Jim Watson
New member
Jet effect lot more obvious in a rifle that has half or more powder mass as bullet than a pistol that might get to 10% for a Magnum, much less for a .45 ACP.
Pressure is a misnomer since I can apply phenomenal pressure very slowly (hydraulic) and the gun would experience no "recoil" as the bullet crept down the barrel.
Thought experiment.OK, and just how would you apply that hydraulic pressure and still mimic the powder gas pressure??
To be a fair comparison, in all aspect but speed of propagation, the hydraulic pressure would have to originate from the same place in the gun, push equally in all directions, equal (approximately) the psi level of the gas pressure, and both the gun and the bullet must be free to move.
I don't see a way that could be done in reality. In theory yes, but how could you possibly appy the same amount of pressure that the powder gas does slowly??
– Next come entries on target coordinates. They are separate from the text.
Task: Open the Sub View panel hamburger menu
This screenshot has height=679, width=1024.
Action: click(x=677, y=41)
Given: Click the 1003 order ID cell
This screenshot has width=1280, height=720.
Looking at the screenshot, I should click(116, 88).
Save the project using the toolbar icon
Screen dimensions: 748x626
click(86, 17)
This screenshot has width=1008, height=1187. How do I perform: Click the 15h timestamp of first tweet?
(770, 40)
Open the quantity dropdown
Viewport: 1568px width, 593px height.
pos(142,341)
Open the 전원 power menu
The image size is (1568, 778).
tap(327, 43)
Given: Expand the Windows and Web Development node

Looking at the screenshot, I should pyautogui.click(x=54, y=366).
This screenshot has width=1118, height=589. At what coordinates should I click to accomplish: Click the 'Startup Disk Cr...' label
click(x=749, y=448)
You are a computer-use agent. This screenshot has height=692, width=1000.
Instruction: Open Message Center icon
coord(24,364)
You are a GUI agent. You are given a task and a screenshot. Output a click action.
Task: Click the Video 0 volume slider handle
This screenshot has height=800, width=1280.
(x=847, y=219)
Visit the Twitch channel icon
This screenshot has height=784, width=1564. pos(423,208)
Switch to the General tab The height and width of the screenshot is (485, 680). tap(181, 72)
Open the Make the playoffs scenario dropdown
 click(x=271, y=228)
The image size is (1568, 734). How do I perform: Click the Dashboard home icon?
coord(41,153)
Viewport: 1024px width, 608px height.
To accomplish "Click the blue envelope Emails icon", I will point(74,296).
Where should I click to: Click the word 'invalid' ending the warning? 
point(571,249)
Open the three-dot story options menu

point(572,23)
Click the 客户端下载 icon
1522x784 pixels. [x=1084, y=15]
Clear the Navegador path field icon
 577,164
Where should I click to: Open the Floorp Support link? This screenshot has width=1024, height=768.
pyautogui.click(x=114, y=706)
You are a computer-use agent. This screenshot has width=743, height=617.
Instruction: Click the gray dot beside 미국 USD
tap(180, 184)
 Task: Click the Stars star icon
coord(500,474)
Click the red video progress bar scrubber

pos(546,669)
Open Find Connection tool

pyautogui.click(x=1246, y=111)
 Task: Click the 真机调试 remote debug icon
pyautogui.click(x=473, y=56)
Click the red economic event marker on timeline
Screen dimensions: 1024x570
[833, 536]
Particularly if the gun is a revolver?? Where you have a pressure vessel only as long as the cylinder? Powder gas pressure builds up high, fast, faster than it can be significantly vented until the bullet exits the bore.
Applying hydraulic pressure slowly would push the bullet slowly until there was a vent (cylinder gap possibly) that would vent the pressure as fast or faster than you were increasing it.
Also, using Newton's laws the pressure is pushing back as much as forward (pushing the bullet) and isn't that reward force what we term recoil?? Adding the pressure slowly will change the amount of time to get to full pressure, so that would have an effect on the velocity of the gun, would be lower, low enough to need special instruments to measure it, but I think it would be there.